University of Pardubice

Olena Kushyna is a Ukrainian PhD student at the Centre for Ethics, University of Pardubice, Czech Republic. She has three degrees in philosophy: BA (Ukraine) and two Master’s (Ukraine and Estonia). Her background is diverse: continental philosophy, analytic philosophy of mind, and Indian and Ukrainian philosophies. Her current research on natality combines three optics: feminism, queer critique, and non-anthropocentrism. Her philosophical practice includes teaching, yoga, animal care, and cultivating sisterhood.

Robin Landrith

Boston College

Robin Landrith is a sixth-year doctoral candidate at Boston College. She writes on medieval mysticism, moral theory, and hermeneutics, focusing especially on Richard of St. Victor and Hadewijch of Brabant and the role of metaphor and metaphysics in their trinitarian theologies. She is a two-time recipient of the Clough Center for the Study of Constitutional Democracy Doctoral Fellowship and a recipient of the Donald J. White Teaching Excellence Award at Boston College.

Jiyoung Lee

University of Illinois, Urbana-Champaign

Jiyoung Lee is a doctoral student of the Department of Education Policy, Organization and Leadership at the University of Illinois, Urbana-Champaign. She has been studying about Philosophy of Education and working as an Editorial Assistant for Professor Nicholas Burbules at the Journal of Educational Theory.

Originally from Seoul, South Korea, she studied moral and ethics education at Ewha Womans University. Her research interests are educational meaning of suffering and the relationship between human suffering and flourishing.

Yejin (Sally) Lee

Georgia State University

Yejin (Sally) Lee is a doctoral student in the Counseling Psychology program at Georgia State University. Her research interests lie in the area of positive psychology (e.g., gratitude and humility) and the psychology of religion/spirituality. Sally is interested in the ways that she can bring the Life Worth Living approach both to students and clients as fellow journeyers through life, with an emphasis on diversity and multiculturalism.

David Leonhardt

Duke Graduate School

David is a PhD Candidate in Religion at Duke Graduate School. His research focus is on the influence of Judaism on early Christian texts. His dissertation is on the development of Jewish and Christians identities and a reinterpretation of the parting of the ways in the Gospel of John. In addition, David enjoys teaching and implementing strategies in the classroom to make content relevant and accessible to all students and their respective learning styles.

Ahmed Nur

Yale University

Ahmed Tahir Nur is a student of intellectual and cultural history in West Asia and the Mediterranean World.
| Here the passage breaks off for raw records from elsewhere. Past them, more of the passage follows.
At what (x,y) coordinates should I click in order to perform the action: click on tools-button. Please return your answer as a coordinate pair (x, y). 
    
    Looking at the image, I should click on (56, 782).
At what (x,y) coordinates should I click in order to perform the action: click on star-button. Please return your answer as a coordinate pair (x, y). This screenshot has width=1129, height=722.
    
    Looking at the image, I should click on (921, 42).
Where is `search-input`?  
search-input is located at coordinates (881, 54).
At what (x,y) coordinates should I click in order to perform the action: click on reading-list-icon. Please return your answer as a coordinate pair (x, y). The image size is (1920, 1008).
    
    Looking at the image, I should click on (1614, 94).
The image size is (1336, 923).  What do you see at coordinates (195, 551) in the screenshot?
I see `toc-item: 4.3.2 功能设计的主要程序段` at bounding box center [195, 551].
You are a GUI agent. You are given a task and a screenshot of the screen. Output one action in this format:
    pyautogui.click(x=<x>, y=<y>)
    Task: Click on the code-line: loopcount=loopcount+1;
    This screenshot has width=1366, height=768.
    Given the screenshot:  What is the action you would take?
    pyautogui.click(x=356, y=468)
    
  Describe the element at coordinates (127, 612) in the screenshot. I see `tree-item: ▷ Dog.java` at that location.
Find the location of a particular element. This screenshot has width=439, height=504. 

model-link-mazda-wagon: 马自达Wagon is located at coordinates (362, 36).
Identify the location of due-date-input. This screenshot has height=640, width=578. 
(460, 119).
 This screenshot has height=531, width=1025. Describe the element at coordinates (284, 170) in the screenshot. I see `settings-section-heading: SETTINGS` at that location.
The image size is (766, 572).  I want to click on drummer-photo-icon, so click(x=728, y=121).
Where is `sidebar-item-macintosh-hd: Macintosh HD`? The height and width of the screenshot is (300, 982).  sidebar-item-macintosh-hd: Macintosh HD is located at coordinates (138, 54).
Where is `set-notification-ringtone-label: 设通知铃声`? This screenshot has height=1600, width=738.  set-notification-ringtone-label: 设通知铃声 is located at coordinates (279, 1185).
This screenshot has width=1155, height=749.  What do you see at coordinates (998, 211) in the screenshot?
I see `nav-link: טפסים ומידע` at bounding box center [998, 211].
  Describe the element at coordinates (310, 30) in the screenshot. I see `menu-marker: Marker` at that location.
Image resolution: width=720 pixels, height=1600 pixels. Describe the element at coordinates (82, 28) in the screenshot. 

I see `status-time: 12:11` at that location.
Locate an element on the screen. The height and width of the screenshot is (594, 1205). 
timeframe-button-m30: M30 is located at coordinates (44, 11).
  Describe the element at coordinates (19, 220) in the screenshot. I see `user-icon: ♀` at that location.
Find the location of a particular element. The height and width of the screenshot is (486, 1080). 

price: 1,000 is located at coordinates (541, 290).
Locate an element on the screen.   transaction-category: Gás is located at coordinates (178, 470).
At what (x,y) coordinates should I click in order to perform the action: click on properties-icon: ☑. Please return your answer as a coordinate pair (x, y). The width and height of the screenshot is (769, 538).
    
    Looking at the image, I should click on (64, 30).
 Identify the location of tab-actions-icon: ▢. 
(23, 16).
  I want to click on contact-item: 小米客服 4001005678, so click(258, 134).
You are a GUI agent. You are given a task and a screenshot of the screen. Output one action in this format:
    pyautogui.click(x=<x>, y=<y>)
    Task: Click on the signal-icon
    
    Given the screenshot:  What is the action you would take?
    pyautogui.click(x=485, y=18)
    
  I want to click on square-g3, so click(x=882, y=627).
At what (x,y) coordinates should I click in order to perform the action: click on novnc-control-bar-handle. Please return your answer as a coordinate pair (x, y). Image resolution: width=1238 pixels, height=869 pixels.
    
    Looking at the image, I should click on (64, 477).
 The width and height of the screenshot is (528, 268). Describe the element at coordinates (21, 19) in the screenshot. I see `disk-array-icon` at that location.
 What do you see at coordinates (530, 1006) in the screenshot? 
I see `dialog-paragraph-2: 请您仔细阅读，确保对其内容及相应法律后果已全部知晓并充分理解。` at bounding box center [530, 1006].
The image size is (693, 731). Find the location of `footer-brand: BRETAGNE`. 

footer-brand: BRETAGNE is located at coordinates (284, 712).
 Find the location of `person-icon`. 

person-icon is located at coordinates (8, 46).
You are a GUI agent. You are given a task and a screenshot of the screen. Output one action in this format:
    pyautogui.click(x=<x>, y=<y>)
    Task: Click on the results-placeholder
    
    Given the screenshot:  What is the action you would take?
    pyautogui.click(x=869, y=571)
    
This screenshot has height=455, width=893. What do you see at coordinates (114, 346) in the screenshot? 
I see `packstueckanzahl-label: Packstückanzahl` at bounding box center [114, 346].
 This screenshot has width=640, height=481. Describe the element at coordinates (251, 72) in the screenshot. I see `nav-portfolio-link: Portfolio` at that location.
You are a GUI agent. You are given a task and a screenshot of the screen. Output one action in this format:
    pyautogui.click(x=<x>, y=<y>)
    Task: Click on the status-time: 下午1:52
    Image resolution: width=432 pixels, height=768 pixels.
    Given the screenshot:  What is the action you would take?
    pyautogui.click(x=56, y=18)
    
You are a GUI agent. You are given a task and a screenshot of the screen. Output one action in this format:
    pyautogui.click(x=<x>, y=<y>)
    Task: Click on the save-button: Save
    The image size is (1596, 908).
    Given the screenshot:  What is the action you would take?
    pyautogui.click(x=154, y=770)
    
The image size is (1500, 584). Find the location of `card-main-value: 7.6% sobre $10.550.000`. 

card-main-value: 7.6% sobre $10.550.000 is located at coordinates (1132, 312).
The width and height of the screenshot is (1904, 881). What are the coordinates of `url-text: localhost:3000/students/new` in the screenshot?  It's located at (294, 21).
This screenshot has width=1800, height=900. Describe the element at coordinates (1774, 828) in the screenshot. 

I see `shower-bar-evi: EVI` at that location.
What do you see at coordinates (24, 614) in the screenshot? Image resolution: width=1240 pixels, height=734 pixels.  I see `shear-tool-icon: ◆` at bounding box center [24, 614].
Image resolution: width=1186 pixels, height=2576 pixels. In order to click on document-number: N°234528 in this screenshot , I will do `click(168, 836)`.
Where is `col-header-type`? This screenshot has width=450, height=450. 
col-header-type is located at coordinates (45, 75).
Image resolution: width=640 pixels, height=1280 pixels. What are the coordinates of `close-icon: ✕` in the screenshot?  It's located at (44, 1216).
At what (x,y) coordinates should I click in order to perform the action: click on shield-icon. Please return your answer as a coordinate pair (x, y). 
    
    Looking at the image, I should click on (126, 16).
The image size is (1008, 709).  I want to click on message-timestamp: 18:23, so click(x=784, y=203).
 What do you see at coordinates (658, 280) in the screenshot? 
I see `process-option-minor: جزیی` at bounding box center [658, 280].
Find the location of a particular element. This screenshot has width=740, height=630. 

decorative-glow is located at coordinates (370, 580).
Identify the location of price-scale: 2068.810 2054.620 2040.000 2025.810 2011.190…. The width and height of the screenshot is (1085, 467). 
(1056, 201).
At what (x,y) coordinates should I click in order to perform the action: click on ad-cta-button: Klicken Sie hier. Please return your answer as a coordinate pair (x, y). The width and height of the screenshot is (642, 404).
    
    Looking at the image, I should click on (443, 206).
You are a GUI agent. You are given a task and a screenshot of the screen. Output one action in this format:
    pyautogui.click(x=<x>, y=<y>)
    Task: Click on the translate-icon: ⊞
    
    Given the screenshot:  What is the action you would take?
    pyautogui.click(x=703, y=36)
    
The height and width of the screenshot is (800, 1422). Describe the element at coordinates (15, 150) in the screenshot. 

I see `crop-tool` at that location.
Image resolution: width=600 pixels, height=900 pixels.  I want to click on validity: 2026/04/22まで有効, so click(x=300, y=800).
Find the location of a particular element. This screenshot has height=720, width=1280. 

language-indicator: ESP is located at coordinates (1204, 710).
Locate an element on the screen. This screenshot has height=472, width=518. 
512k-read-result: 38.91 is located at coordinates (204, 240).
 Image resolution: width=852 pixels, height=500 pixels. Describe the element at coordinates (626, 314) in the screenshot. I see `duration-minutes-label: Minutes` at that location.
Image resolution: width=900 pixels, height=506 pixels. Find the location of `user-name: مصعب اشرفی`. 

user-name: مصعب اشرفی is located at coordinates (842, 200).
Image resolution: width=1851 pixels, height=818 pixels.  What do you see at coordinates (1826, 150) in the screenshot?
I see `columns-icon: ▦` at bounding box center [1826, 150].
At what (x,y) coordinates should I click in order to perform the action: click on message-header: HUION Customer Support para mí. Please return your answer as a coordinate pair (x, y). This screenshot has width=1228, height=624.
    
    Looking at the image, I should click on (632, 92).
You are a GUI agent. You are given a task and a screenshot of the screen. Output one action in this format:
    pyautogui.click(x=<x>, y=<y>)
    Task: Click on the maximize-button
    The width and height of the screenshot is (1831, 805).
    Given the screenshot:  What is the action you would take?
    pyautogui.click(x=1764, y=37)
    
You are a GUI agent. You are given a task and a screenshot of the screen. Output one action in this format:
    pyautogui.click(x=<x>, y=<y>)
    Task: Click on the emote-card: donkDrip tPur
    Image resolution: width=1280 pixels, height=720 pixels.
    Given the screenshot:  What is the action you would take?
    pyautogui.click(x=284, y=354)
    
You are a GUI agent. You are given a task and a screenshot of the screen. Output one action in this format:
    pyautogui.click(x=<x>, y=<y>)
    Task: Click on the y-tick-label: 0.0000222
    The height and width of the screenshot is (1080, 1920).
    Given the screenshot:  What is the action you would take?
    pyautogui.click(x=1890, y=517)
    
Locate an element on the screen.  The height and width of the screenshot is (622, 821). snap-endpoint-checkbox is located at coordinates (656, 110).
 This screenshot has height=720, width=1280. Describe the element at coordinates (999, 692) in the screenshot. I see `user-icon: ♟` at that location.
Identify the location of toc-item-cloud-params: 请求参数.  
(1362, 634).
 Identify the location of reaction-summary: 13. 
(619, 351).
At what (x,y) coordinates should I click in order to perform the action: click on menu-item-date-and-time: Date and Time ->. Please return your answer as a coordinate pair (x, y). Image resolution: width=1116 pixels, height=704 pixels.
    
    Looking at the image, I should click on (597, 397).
Broadly interested in the conceptions and transmissions of knowledge and authority across regions and traditions, his current dissertation research at Yale Religious Studies explores the developments in the genre of classification of the sciences in Islam, with particular emphasis on epistemology and metaphysics, highlighting the contribution of the Ottoman scholar Ahmed Tashkoprizade (1495-1561).

Christie Pavey

Royal Holloway, University of London

Christie Pavey is currently finishing a PhD in History at Royal Holloway, University of London, as part of the CONNEC project (“Connected Clerics: Building a Universal Church in the Late Antique West (380-640 CE)”). Her dissertation focuses on bishops and their communities within the institution of the church in late Roman Africa, under the bishoprics of Augustine and Aurelius.

Jake Rohde

Yale University

Jake joined the departments of Philosophy and Classics at Yale University in 2017 after completing a BA at UNC-Chapel Hill in Philosophy and Classics. He is a specialist in classical Greek and Roman philosophy currently writing a dissertation on the metaphysics of process in Aristotle. He is also interested in the reception of Aristotle in the Platonic tradition, especially the philosophy of Plotinus. Outside of philosophy he enjoys poetry and black metal.